Mr Diego Nunes v State of Queensland
[2021] FWC 2323
•7 MAY 2021
| [2021] FWC 2323 |
| FAIR WORK COMMISSION |
DECISION |
Fair Work Act 2009
s.365 - Application to deal with contraventions involving dismissal
Mr Diego Nunes
v
State of Queensland; AWX Pty Ltd
(C2021/1377)
COMMISSIONER HUNT | BRISBANE, 7 MAY 2021 |
Application to deal with contraventions involving dismissal – whether jurisdiction for application to proceed against first respondent – public sector employer per Fair Work (Commonwealth Powers) and Other Provisions Act 2009 – not national system employer per s.14(2) Fair Work Act 2009 – respondents to application amended.
[1] On 11 March 2021, Mr Diego Nunes made an application to the Fair Work Commission (the Commission) under s.365 of the Fair Work Act 2009 (the Act) to deal with a general protections dispute involving dismissal.
[2] Mr Nunes listed the first respondent to be “RoadTek.” RoadTek does not have its own legal personality and is not a corporation. It is a business unit within the Department of Transport and Main Roads, a department of the State of Queensland established under the Public Service Act 2008 (Qld) (the First Respondent).
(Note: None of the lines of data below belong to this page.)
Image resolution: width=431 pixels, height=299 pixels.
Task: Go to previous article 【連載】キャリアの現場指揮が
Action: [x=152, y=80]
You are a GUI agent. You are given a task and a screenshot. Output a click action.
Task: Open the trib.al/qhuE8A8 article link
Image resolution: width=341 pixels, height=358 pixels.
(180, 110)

[3] Mr Nunes listed the second respondent as AWX Pty Ltd (the Second Respondent), a labour hire company.
[4] The First Respondent has a standing offer arrangement with the Second Respondent whereby the Second Respondent agrees to supply labour hire services to the First Respondent as and when requested. On 2 February 2021, the First Respondent requested the supply of labour hire and the Second Respondent employed Mr Nunes for this purpose, to perform work for the First Respondent. It is understood Mr Nunes performed work from 15 February 2021 to 5 March 2021 under this arrangement.
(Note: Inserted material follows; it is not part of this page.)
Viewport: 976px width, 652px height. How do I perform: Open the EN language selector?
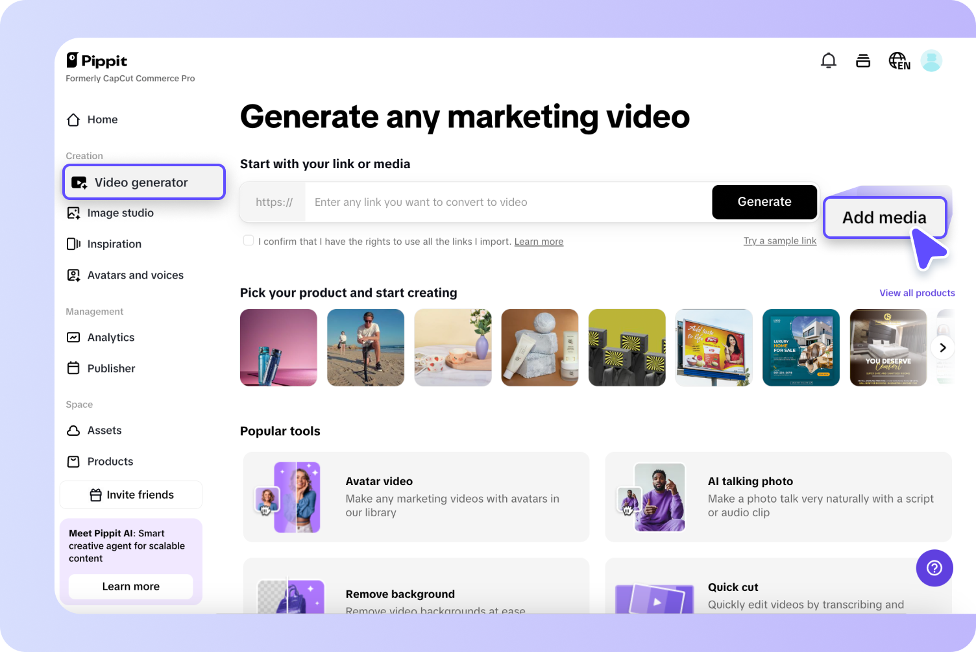(x=899, y=60)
[5] The First Respondent raised two jurisdictional objections to the application:
(a) the State of Queensland does not fall within the jurisdiction of Part 3-1 of the Act; and
(b) the State of Queensland did not dismiss Mr Nunes because it was not his employer.
[6] The Second Respondent also raised a jurisdictional objection to the application that it did not dismiss Mr Nunes.
[7] This decision determines only whether the State of Queensland falls within the jurisdiction of Part 3-1 of the Act (the general workplace protections provisions), and therefore whether it can continue to names as a respondent to Mr Nunes’ application before the Commission.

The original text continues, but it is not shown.